Problem details -
Leave out the pictures, and quote exactly the lines running from the one with "You are a computer-use" through the last line of the entries below.

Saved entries
*** Block opens ***

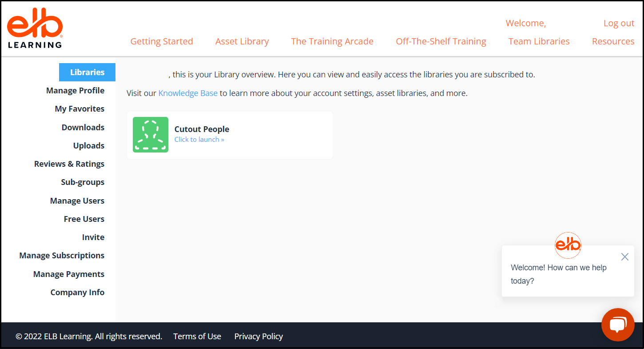Open My Favorites in sidebar
This screenshot has height=349, width=644.
point(80,109)
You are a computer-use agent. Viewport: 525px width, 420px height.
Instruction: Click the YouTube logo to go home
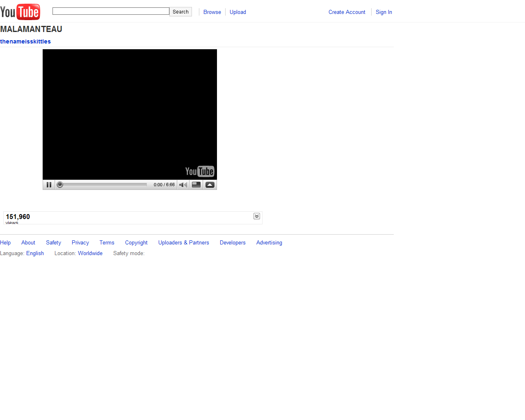click(20, 11)
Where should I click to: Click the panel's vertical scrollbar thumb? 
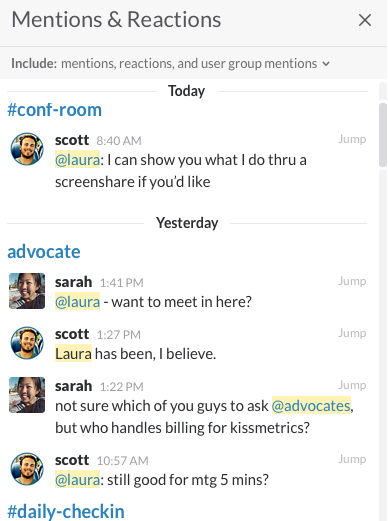tap(383, 135)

*** Block closes ***

Answer for the task -
You are a computer-use agent. Viewport: 525px width, 420px height.
Instruction: Click the YouTube logo to go home
click(20, 11)
Where should I click to: Click the panel's vertical scrollbar thumb? 
tap(383, 135)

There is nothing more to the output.